Assigned task: An exact copy of all the data is required.

***** Information *****

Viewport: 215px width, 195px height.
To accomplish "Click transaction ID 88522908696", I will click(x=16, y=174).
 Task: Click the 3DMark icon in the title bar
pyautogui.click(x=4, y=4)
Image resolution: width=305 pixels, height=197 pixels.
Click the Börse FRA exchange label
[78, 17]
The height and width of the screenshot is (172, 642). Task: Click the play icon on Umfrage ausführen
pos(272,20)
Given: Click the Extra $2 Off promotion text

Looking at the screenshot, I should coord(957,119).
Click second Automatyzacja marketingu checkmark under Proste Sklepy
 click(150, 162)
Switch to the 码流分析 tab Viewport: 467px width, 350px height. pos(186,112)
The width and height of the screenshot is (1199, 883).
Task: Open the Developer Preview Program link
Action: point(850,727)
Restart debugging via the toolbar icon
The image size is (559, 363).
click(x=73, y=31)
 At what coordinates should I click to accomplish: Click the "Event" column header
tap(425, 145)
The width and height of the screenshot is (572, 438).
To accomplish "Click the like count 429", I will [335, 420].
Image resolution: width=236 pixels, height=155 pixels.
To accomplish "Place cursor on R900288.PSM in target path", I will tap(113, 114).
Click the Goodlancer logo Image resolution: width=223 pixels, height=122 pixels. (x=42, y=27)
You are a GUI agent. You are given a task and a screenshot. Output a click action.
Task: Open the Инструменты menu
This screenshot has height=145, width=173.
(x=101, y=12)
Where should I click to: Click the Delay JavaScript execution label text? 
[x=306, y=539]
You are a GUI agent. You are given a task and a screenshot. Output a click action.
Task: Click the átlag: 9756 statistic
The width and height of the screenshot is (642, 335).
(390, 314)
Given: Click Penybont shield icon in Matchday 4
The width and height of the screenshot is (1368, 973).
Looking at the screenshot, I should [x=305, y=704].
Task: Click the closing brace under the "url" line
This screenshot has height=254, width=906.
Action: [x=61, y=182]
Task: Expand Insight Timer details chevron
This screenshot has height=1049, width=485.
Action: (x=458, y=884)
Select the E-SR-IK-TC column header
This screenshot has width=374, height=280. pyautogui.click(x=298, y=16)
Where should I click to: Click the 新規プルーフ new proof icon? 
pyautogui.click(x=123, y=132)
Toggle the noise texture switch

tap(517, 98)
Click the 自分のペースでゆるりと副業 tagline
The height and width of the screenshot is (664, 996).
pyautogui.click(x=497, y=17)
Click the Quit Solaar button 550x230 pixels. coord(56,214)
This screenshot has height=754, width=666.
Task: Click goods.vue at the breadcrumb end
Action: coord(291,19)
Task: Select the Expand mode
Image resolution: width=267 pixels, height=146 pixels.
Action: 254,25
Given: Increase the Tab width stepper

*****

Written response:
Viewport: 215px width, 195px height.
To accomplish "Click transaction ID 88522908696", I will click(x=16, y=174).
 Task: Click the 3DMark icon in the title bar
pyautogui.click(x=4, y=4)
Image resolution: width=305 pixels, height=197 pixels.
Click the Börse FRA exchange label
[78, 17]
The height and width of the screenshot is (172, 642). Task: Click the play icon on Umfrage ausführen
pos(272,20)
Given: Click the Extra $2 Off promotion text

Looking at the screenshot, I should coord(957,119).
Click second Automatyzacja marketingu checkmark under Proste Sklepy
 click(150, 162)
Switch to the 码流分析 tab Viewport: 467px width, 350px height. pos(186,112)
The width and height of the screenshot is (1199, 883).
Task: Open the Developer Preview Program link
Action: point(850,727)
Restart debugging via the toolbar icon
The image size is (559, 363).
click(x=73, y=31)
 At what coordinates should I click to accomplish: Click the "Event" column header
tap(425, 145)
The width and height of the screenshot is (572, 438).
To accomplish "Click the like count 429", I will [335, 420].
Image resolution: width=236 pixels, height=155 pixels.
To accomplish "Place cursor on R900288.PSM in target path", I will tap(113, 114).
Click the Goodlancer logo Image resolution: width=223 pixels, height=122 pixels. (x=42, y=27)
You are a GUI agent. You are given a task and a screenshot. Output a click action.
Task: Open the Инструменты menu
This screenshot has height=145, width=173.
(x=101, y=12)
Where should I click to: Click the Delay JavaScript execution label text? 
[x=306, y=539]
You are a GUI agent. You are given a task and a screenshot. Output a click action.
Task: Click the átlag: 9756 statistic
The width and height of the screenshot is (642, 335).
(390, 314)
Given: Click Penybont shield icon in Matchday 4
The width and height of the screenshot is (1368, 973).
Looking at the screenshot, I should [x=305, y=704].
Task: Click the closing brace under the "url" line
This screenshot has height=254, width=906.
Action: [x=61, y=182]
Task: Expand Insight Timer details chevron
This screenshot has height=1049, width=485.
Action: (x=458, y=884)
Select the E-SR-IK-TC column header
This screenshot has width=374, height=280. pyautogui.click(x=298, y=16)
Where should I click to: Click the 新規プルーフ new proof icon? 
pyautogui.click(x=123, y=132)
Toggle the noise texture switch

tap(517, 98)
Click the 自分のペースでゆるりと副業 tagline
The height and width of the screenshot is (664, 996).
pyautogui.click(x=497, y=17)
Click the Quit Solaar button 550x230 pixels. coord(56,214)
This screenshot has height=754, width=666.
Task: Click goods.vue at the breadcrumb end
Action: coord(291,19)
Task: Select the Expand mode
Image resolution: width=267 pixels, height=146 pixels.
Action: 254,25
Given: Increase the Tab width stepper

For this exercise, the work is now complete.